→ **Exercise data**
==================================================

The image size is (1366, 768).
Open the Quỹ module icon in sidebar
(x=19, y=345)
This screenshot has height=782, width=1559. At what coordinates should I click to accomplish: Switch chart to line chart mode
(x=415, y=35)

==================================================

Each line, beginning at the one that contains "Open the Quỹ module icon in sidebar" and continuing through the end of the records, must be written out exactly, first and last included.

Open the Quỹ module icon in sidebar
(x=19, y=345)
This screenshot has height=782, width=1559. At what coordinates should I click to accomplish: Switch chart to line chart mode
(x=415, y=35)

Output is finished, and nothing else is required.